No es algo que puede importarme. Cuando estás perdido en la bruma seguir las migas de pan no te salvará, sólo hará que pienses o creas que llegarás a un final. Que saldrás, pero no se puede salir si no es por tus propios medios. Allí, afuera estaban las ovejas, que se apiñaban como enemigos y aliados. Alejados de la mano de un pastor noble, y engañadas. Pensaban que todo lo que ellos eran resultaba ser verdad. Yo no soy el camino, pero al ser diablo, sé que el camino que ellos han tomado es una cadena guiada por otro Hades.

El mundo se había roto, los que siguieron a los lobos atacaron con fiereza a quienes le custodiaban. Seres con unos poderes desconocidos. Desfigurados. Solitarios. Perros sin correa que vagaban de aquí para allá. La guerra se había iniciado. Los gobiernos y en especial la presidenta de uno de los países más importantes había iniciado la cacería de l banda armada conocida como SUMUS, y para ello creó al grupo militar CARP. La prensa comenzó su personal guerra mediática. Hablaron de crímenes, de asesinos desalmados y quemaron todos sus mensajes. Todos sus argumentos, arguyendo que eran sandeces. El asesino no encontró la verdad. La televisión se encendía. Era un debate de los muchos que se daban.

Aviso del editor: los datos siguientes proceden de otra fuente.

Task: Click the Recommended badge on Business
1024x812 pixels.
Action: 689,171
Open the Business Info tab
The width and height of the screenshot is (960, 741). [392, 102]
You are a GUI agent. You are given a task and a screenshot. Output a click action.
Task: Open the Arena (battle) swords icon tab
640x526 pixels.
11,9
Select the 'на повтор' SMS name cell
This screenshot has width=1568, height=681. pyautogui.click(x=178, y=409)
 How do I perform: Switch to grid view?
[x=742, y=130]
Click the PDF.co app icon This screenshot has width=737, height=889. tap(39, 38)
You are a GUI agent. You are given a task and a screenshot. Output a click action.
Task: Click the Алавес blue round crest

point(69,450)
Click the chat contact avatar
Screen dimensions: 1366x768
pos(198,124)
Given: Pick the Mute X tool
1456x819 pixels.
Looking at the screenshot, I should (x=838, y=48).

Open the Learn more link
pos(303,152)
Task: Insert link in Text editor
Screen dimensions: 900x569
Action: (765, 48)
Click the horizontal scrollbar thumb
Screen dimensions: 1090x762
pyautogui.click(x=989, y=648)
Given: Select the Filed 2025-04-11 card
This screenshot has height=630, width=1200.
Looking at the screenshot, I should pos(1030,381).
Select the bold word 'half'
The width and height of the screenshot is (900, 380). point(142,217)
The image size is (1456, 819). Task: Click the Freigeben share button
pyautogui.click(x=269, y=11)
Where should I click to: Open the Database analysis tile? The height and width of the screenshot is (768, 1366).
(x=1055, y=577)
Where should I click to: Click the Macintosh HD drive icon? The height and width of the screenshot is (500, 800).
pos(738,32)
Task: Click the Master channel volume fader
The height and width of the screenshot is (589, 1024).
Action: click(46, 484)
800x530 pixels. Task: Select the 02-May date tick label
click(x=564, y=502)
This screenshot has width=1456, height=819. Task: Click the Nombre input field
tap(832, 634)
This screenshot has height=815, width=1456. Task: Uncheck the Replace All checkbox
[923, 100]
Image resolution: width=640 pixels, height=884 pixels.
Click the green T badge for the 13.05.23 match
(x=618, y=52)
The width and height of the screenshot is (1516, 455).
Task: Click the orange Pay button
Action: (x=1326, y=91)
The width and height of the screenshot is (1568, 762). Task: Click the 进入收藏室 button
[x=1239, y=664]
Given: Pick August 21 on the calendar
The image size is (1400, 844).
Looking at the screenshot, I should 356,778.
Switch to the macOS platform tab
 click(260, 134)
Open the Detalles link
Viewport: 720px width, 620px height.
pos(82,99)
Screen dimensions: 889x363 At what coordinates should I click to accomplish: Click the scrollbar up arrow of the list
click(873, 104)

“Estos locos que hablan de lobos y hombres, son unos estúpidos. Niegan los derechos fundamentales del hombre.
Son un grupo de imbéciles que juegan y matan. Esperemos que la policía y la justicia se encargue de ellos.
Hablan de libertad, cuando acaban con la libertad de multitud de personas y su derecho a vivir, son una panda de idiotas.
No saben nada, la policía debería detenerles.
Si por mi fuera, los ahorcaría.”

No podía encontrar la verdad. Por un lado, sentía que no tenía nada que decir. Nada por lo que existir ni ser. Era un monstruo. ¿Qué poder tenía para opinar? Pero algo no encajaba. Si ellos tenían la razón, ¿Por qué tanto miedo?

Tic-tac, el sonido del móvil. Apareció un rostro. Un rostro que el asesino ya conocía. A él. Al que todos odiaban. Al que todos menospreciaban. Al rey de los lobos.

Sin embargo, me sentía extraño. Una sensación rara me invadía el estómago. El lugar donde localicé a mi asignación me la ofreció el cliente. Cuando llegué todo estaba muy calmado y no había tropas que guardasen el sitio. Me sentí extraño. Había escogido un almacén alejado y solitario. Demasiado obvio.

Hubo un silencio, un telar ennegrecido lo ocupó todo. Al abrir los ojos, el asesino comprendió que era una trampa. Los lobos estaban todos de pie. Caras de pocos amigos. Como los aguijones convertidos en ojos. El veneno que seducía a las masas marginales. De lo lejos apareció una figura. El cazado cazador.